El actual artículo 340 bis del Código Penal establece penas de doce a veinticuatro meses de prisión cuando el maltrato provoca la muerte de un animal doméstico, además de la correspondiente inhabilitación para trabajar con animales y para su tenencia. 

La normativa de protección animal actualmente vigente también contempla expresamente situaciones relacionadas con el abandono o permanencia de animales en vehículos en condiciones peligrosas. 

Es decir, casos como el de Llanes no se encuentran ya en ninguna zona gris.

Un coche al sol puede convertirse en una trampa mortal en minutos

La imagen puede resultar engañosa.

Fuera puede hacer una temperatura soportable.

Dentro del coche, la situación puede cambiar de manera extremadamente rápida.

El habitáculo cerrado funciona como una especie de invernadero: la radiación solar atraviesa los cristales y calienta superficies interiores, mientras el calor queda atrapado.

Abrir ligeramente una ventanilla no convierte el vehículo en un lugar seguro.

Y los perros disponen además de mecanismos de regulación térmica mucho más limitados que los humanos.

Cuando la temperatura corporal aumenta excesivamente puede aparecer un golpe de calor, con jadeo intenso, desorientación, debilidad, vómitos, alteraciones neurológicas, fallo multiorgánico y finalmente la muerte.

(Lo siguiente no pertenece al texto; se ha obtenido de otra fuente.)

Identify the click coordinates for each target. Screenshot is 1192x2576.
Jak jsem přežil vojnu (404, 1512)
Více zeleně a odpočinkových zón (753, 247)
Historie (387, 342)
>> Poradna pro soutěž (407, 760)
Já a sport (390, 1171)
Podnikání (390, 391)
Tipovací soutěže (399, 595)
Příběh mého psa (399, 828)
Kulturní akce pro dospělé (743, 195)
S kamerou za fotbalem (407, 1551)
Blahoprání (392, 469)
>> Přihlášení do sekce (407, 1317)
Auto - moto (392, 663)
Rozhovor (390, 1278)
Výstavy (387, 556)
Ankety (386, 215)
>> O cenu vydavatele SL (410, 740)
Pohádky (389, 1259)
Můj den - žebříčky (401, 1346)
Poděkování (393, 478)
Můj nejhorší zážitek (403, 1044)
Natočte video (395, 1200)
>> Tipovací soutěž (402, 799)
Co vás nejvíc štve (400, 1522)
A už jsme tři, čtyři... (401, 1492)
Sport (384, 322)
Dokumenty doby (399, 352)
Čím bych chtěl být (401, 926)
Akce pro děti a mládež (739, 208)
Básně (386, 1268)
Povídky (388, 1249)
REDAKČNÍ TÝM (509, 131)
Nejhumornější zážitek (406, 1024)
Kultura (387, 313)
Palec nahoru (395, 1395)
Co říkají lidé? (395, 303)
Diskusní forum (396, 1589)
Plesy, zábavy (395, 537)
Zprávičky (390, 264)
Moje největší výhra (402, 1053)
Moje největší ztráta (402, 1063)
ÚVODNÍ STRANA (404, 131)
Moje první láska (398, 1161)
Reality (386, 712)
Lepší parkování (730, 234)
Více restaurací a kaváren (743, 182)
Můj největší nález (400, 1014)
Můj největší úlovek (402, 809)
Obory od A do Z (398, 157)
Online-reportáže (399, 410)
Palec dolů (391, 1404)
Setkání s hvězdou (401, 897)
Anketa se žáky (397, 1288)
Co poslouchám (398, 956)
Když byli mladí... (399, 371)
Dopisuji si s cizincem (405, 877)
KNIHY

Por eso, ante un perro encerrado en un coche bajo altas temperaturas, cada minuto importa.

La escena que resume todo el caso

Dos pequeños perros dentro de un vehículo.

El sol golpeando la carrocería.

Personas en el exterior observando que algo iba mal.

Trabajadores buscando a sus responsables.

Advertencias repetidas.

Una amenaza de romper la ventanilla para poder sacarlos.

Una veterinaria intentando salvarlos en el aparcamiento.

Y uno de los animales que ya no responde.

Eso es lo que hay detrás de una sentencia que, escrita en lenguaje judicial, puede resumirse de una forma mucho más sencilla:

los perros dependían completamente de quienes los habían dejado allí.

Y cuando más los necesitaron, uno de ellos no llegó a recibir ayuda a tiempo.

La Audiencia Provincial ha fijado ahora la consecuencia penal:

año y medio de cárcel para cada uno de los dos responsables condenados.

Y queda también una advertencia que debería resultar innecesaria pero que sigue repitiéndose verano tras verano:

un perro no se deja dentro de un coche al sol. Ni cinco minutos. Ni “mientras comemos”. Ni “con la ventanilla un poco abierta”.

Porque cuando alguien decide comprobar si “aguanta”, puede que para el animal ya no haya una segunda oportunidad.